§ **STATED GOAL**
Update the part of the records that opens with the line containing "This screenshot has width=1706, height=1066." and runs through the end of the records. Swap "yellow star" for "orange star", keep everything else the same, and give back only those lines without the pictures.

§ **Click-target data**

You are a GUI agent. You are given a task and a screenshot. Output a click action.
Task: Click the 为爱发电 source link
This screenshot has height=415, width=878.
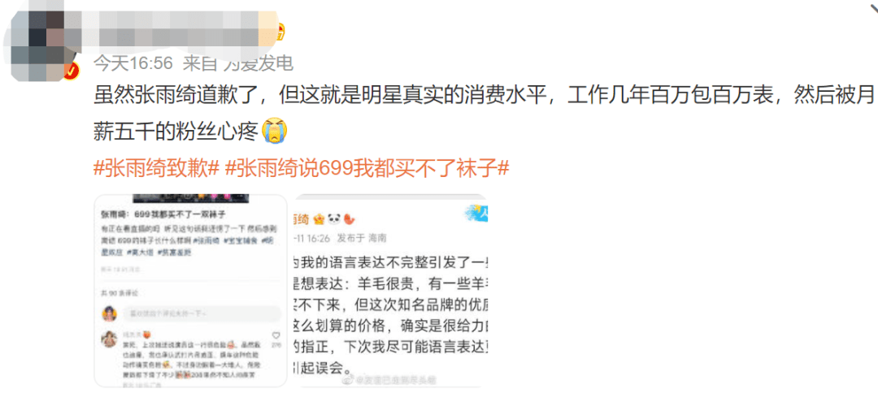click(x=259, y=64)
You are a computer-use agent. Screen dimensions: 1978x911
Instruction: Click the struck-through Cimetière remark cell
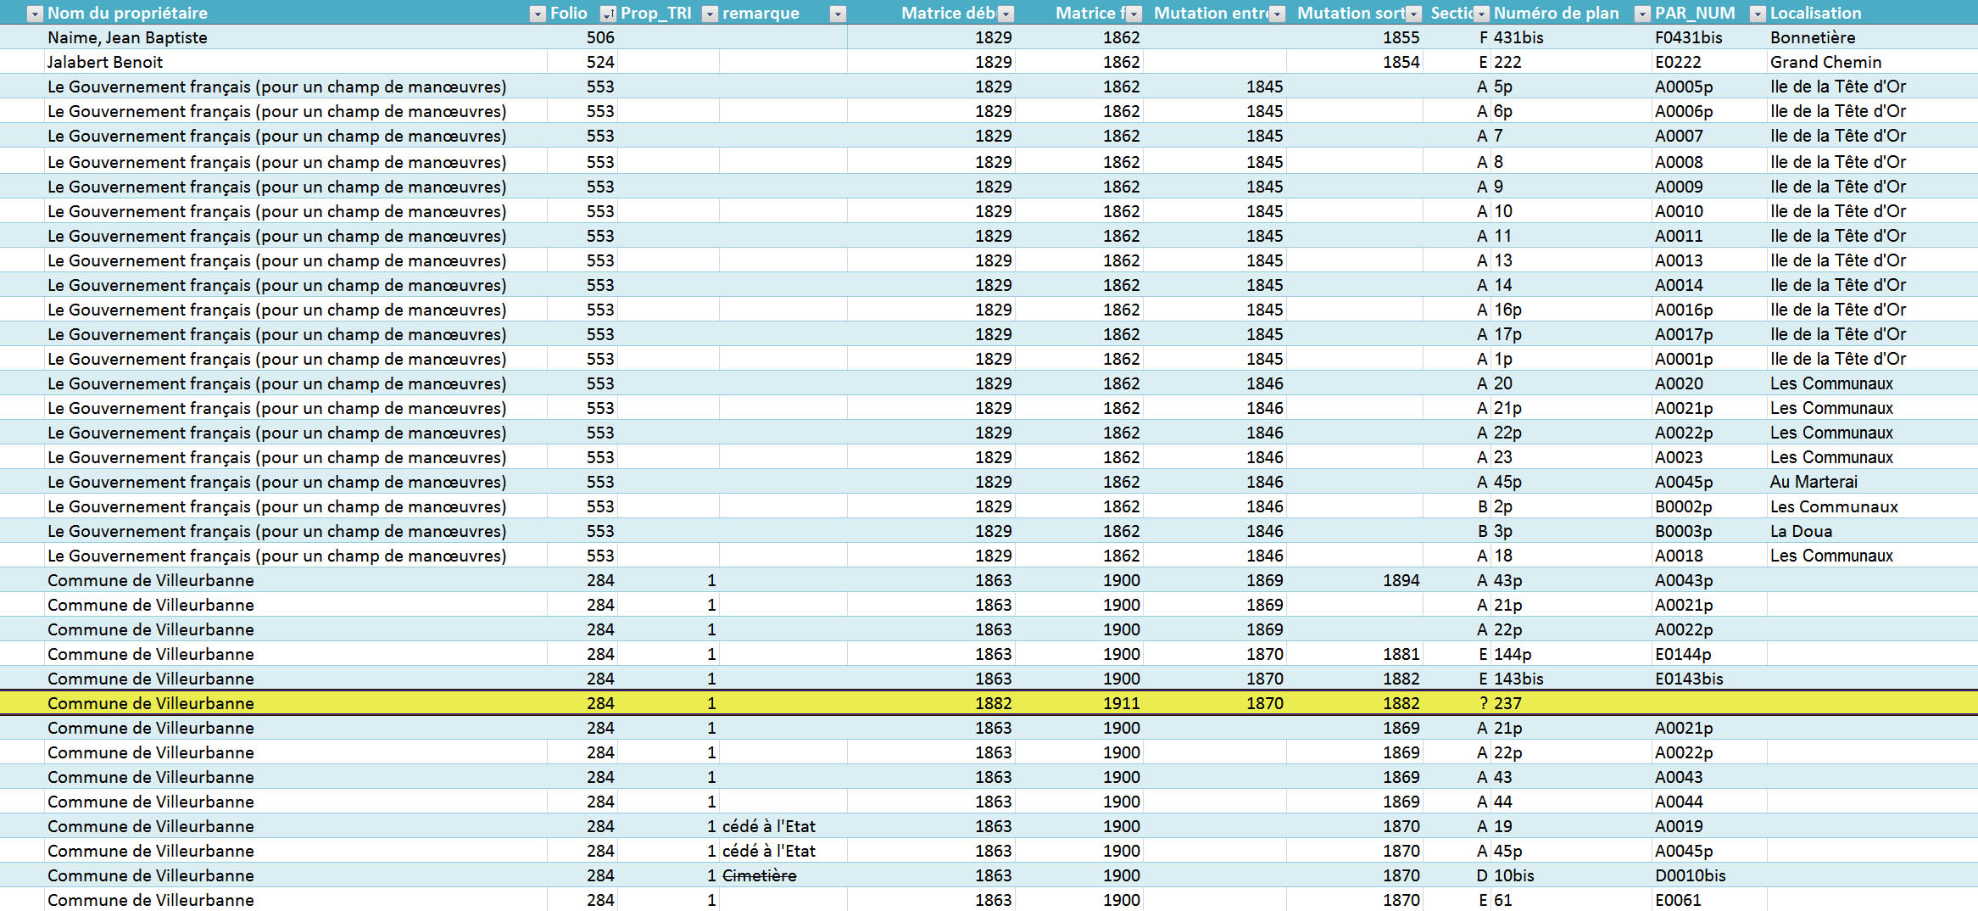pyautogui.click(x=759, y=875)
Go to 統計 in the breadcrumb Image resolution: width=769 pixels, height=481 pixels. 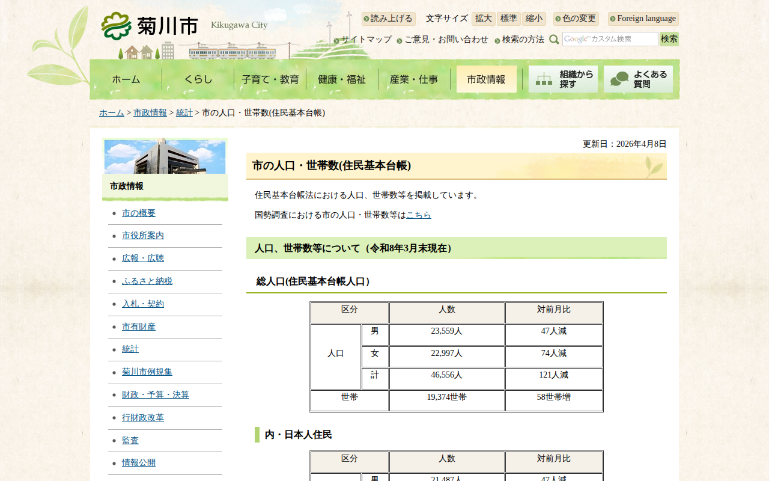click(x=184, y=113)
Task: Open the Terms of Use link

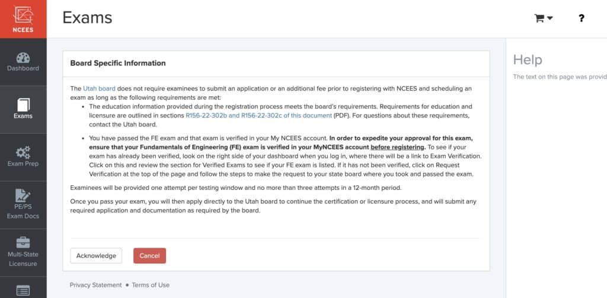Action: (151, 285)
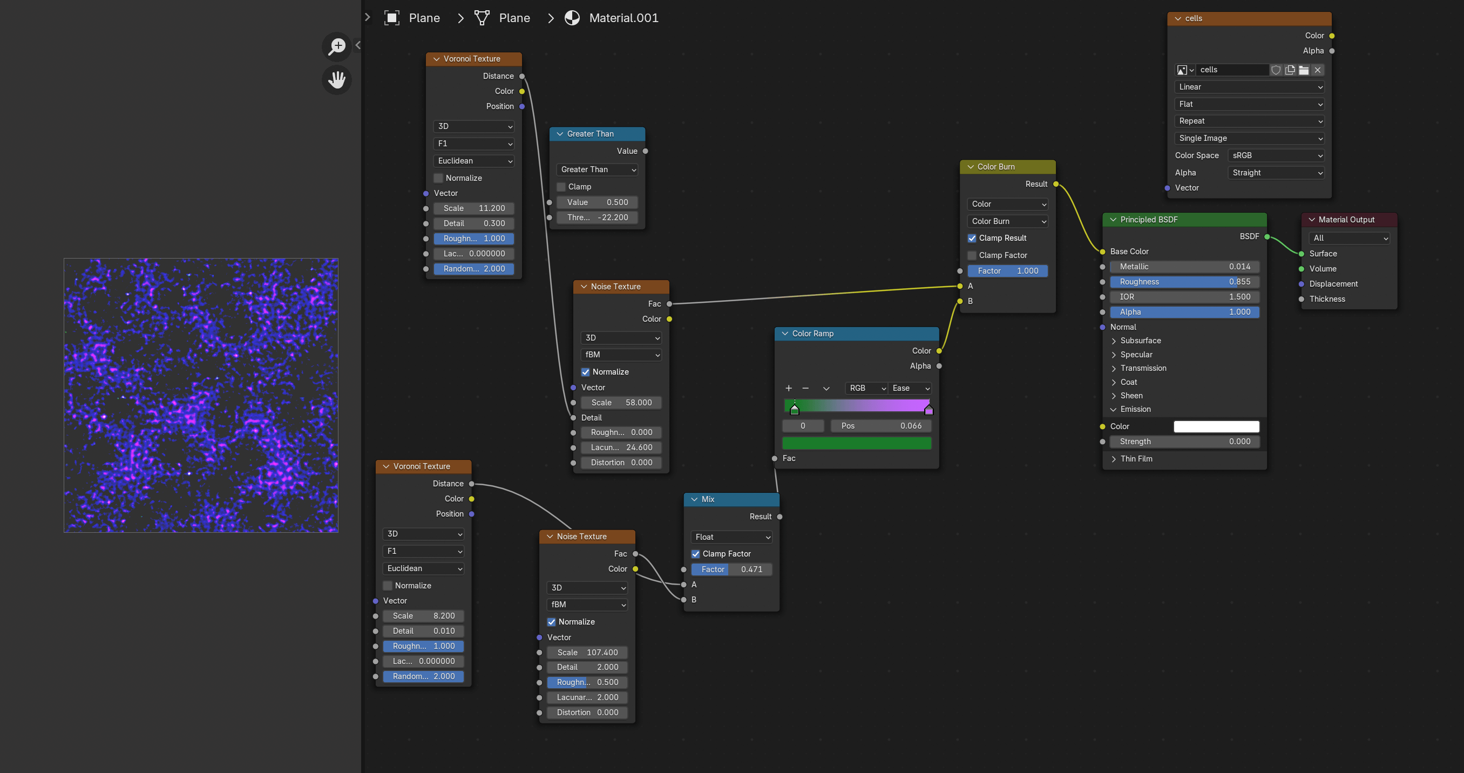The width and height of the screenshot is (1464, 773).
Task: Click the Mix node icon
Action: [x=692, y=499]
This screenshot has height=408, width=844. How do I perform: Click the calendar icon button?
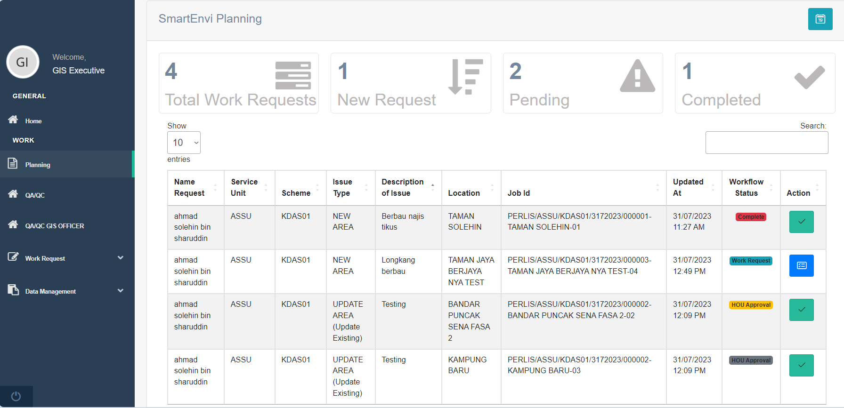[x=820, y=19]
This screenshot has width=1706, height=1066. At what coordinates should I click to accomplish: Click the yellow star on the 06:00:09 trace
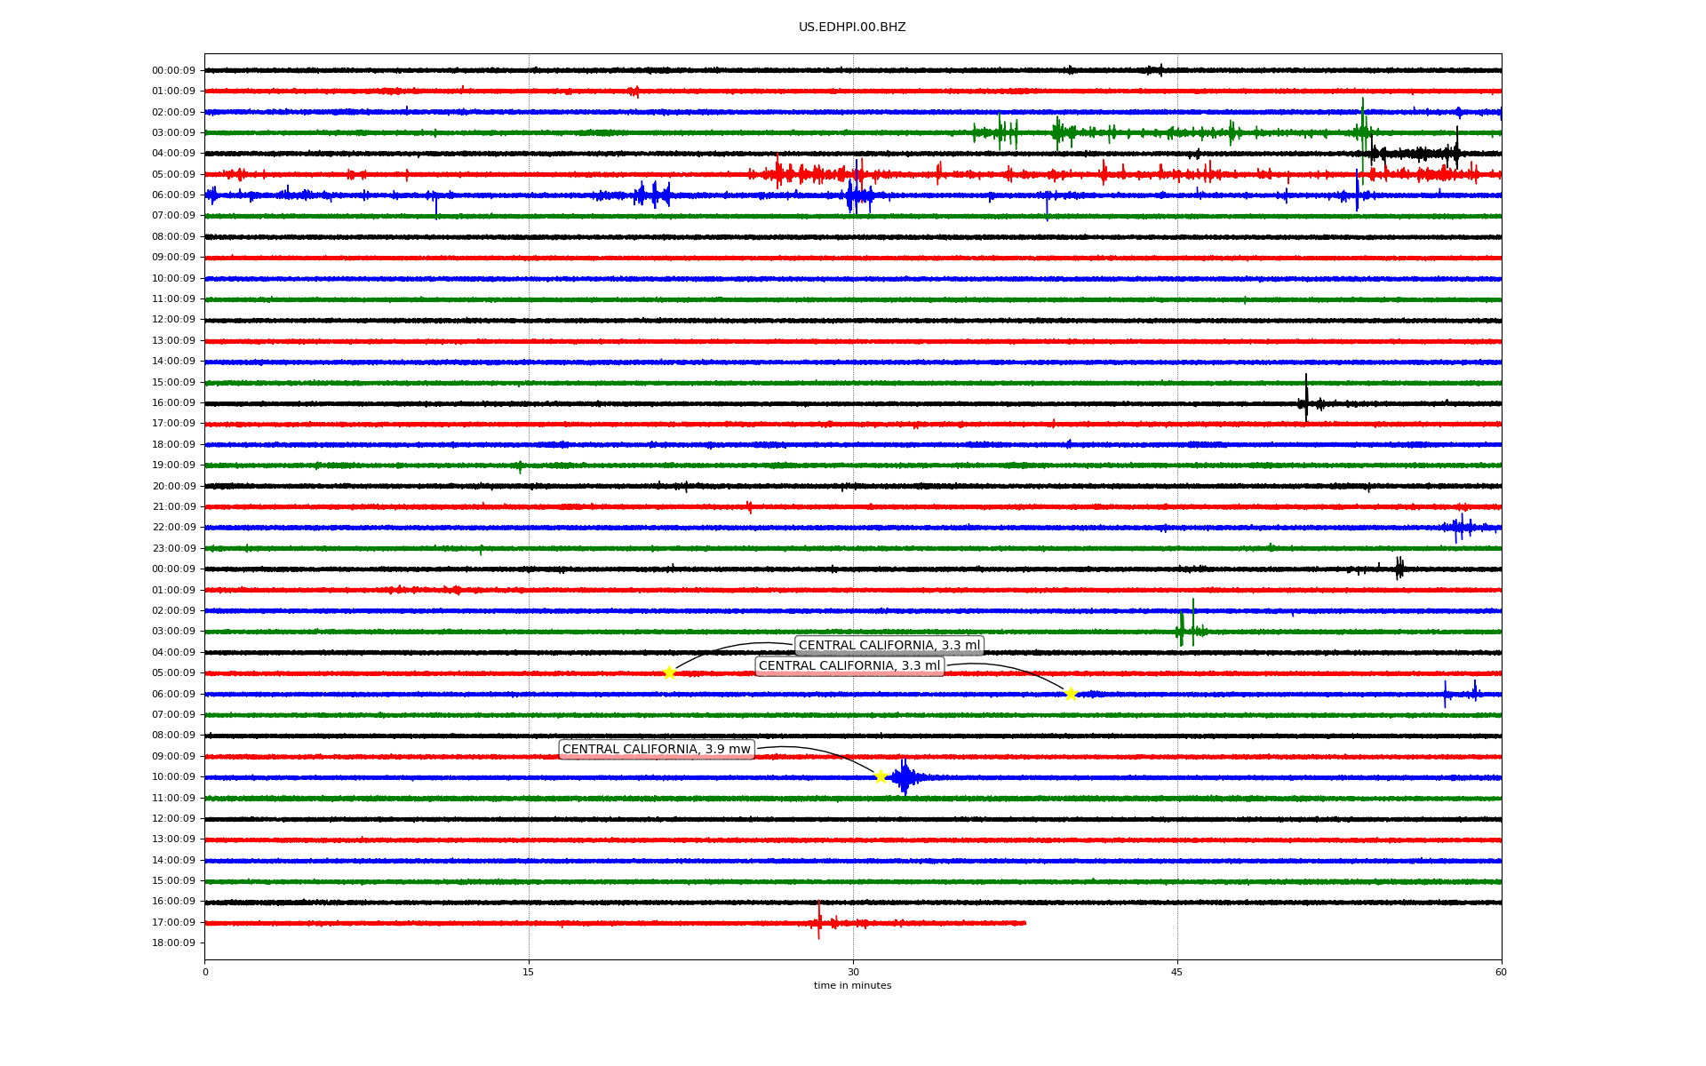coord(1071,694)
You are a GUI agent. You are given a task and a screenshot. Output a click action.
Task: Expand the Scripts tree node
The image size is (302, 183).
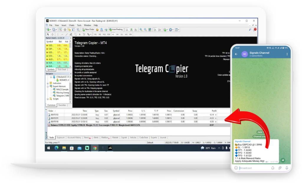pyautogui.click(x=47, y=99)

§ **RESULT OF THIS EXERCISE**
This screenshot has width=1706, height=1066. At what coordinates should I click to accomplish: Click the orange star on the 06:00:09 trace
coord(1071,694)
You are a GUI agent. You are given a task and a screenshot. Output a click action.
Task: Expand the Scripts tree node
The image size is (302, 183).
pyautogui.click(x=47, y=99)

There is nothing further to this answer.